I too believe that just giving these people pain meds is irresponsible. Giving them resources is all we can do in the emergency department setting. They get mad when they become a repeat customer and are finally refused pain meds. We give them alternatives and resources to providers who can get them help or long term treatment. The problem is these patients have to want the help. There are patients out there that work the system. They travel in an “ED circle” to get what drug it is they need. They might not even be the abuser of the drug. They may be looking for meds for their spouse or to sell, so they can get the drugs they do want. I offer resources to patients repeatedly. But, after numerous attempts I stop. Patients do need to take charge of their own health. And unfortunately, there are those people out there that just don’t want to and no matter what approach you use, you’re not going to change them. They have to change themselves.
Original Post:
November 10, 2008
This is an interesting post about physician’s obligation to “relieve chronic pain.” As the patient(s) may be coming in for treatment of pain with a concurrent drug abuse situation, the patient is the one who does the healing and the nature of the pain needs to be fully examined.
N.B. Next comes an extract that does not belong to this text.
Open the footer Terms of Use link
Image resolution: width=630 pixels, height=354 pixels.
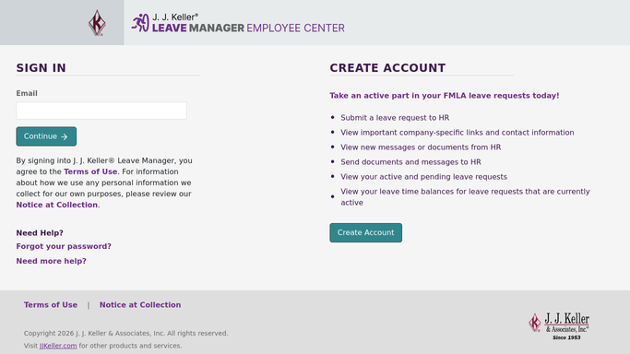[51, 305]
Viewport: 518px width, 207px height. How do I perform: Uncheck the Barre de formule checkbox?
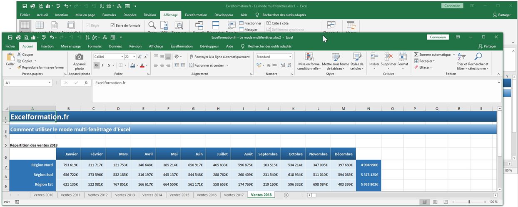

Drug addiction can be recreational, prescribed meds, and common “foods” like sugar, alcohol, caffeine, nicotine, nutritional stimulants, etc. If a patient does not respond to pain meds, there could be many causes that warrant further investigation. If substance abuse is suspected, then blood testing and urinalysis may detect overuse, but how about in people that have been long-term users/abusers? I don’s believe that the solution is to simply use an “alternate drug.” A professionally supervised detox program will usually free up the liver detox pathways to allow the meds to work better – in the even of an emergency situation with debilitating pain. If the pain is chronic in nature than the origin must be detected and dealt with in order for the patient to regain health. In my experience most patients want help with their addictions usually come clean if they trust the practitioner. Our job as health care practitioners is to promote health – neglecting the patient’s habitual abuse and underlying causes for his/her chronic pain is just pain lazy and irresponsible. There is a person sitting in front of us who needs our immediate help and we must understand the situation in to the best of our ability. Giving the patient more meds is no solution, and you can’t promote health by loading people up on drugs -in fact you may kill him/her. They will need education and integrative therapies that will help them piece together their lives. The “chronic pain” is the body’s way of communicating a person that there is a problem or imbalance and using meds to shut off this alarm is not an effective long-term solution.
Original Post: October 16, 2008 Physicians are obligated to relieve chronic pain. What should the professional do when chronic pain is present, but substance abuse is a concealed co-occurring disorder? When addicted patients experience any type of pain, the goal is to treat the pain; the addiction treatment in not the priority while patient is in pain. If drug abuse is unknown in the patient it’s the nurse’s job to suspect abuse when normal doses of analgesics do not relive the patient’s pain. If the nurse can determine the drug that is being abused and the amount being used, it is best to avoid exposing that drug to the patient and have an alternative drug.